What you have to do →
Repeat the data that follows, word for word, without the images.

━━━━━━━━

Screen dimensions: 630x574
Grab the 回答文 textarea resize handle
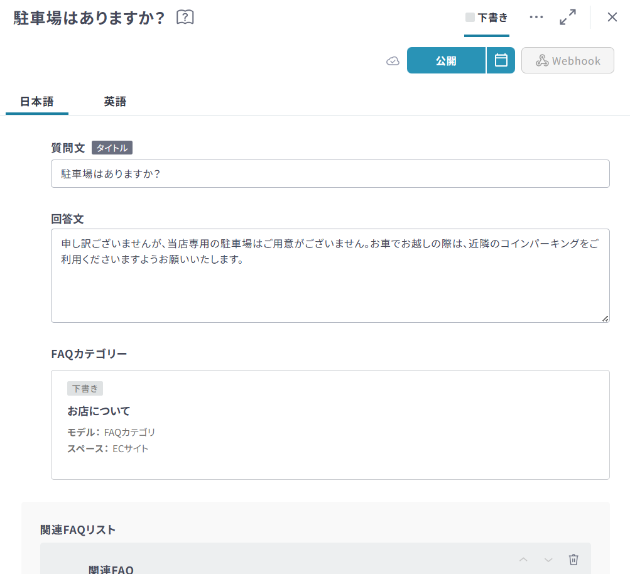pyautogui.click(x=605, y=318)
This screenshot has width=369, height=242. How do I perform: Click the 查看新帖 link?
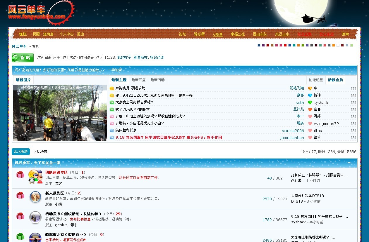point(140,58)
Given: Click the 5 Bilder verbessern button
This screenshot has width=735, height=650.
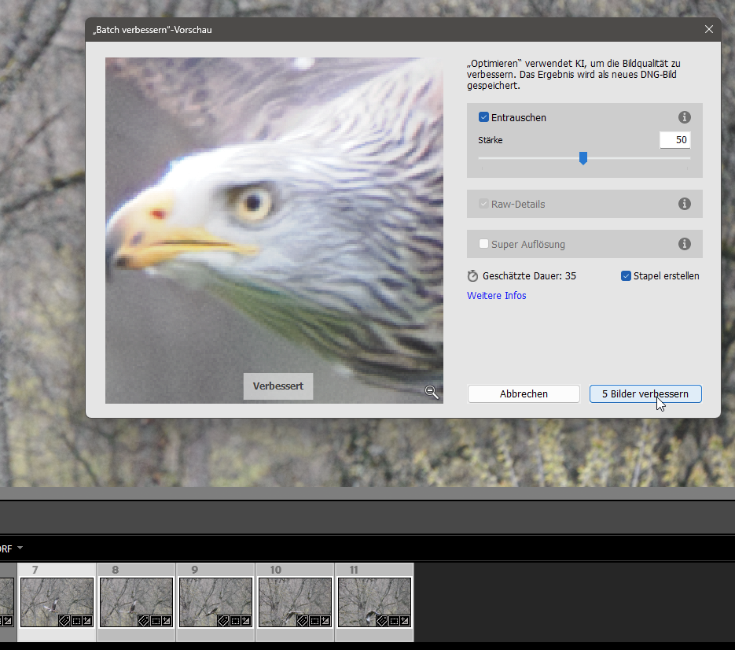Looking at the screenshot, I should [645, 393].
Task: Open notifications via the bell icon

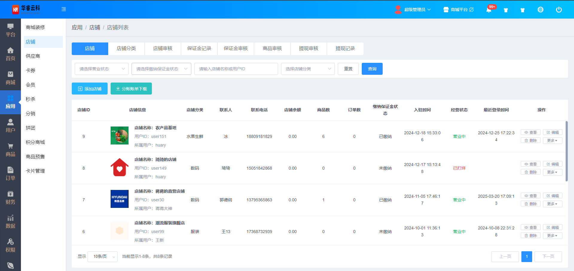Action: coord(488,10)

━━━━━━━━

Result below →
Screen dimensions: 630x574
Grab the 回答文 textarea resize handle
pyautogui.click(x=605, y=318)
This screenshot has width=369, height=242. How do I perform: Click the 查看新帖 link?
point(140,58)
Given: Click the 5 Bilder verbessern button
This screenshot has width=735, height=650.
Looking at the screenshot, I should [645, 393].
Task: Open notifications via the bell icon

Action: coord(488,10)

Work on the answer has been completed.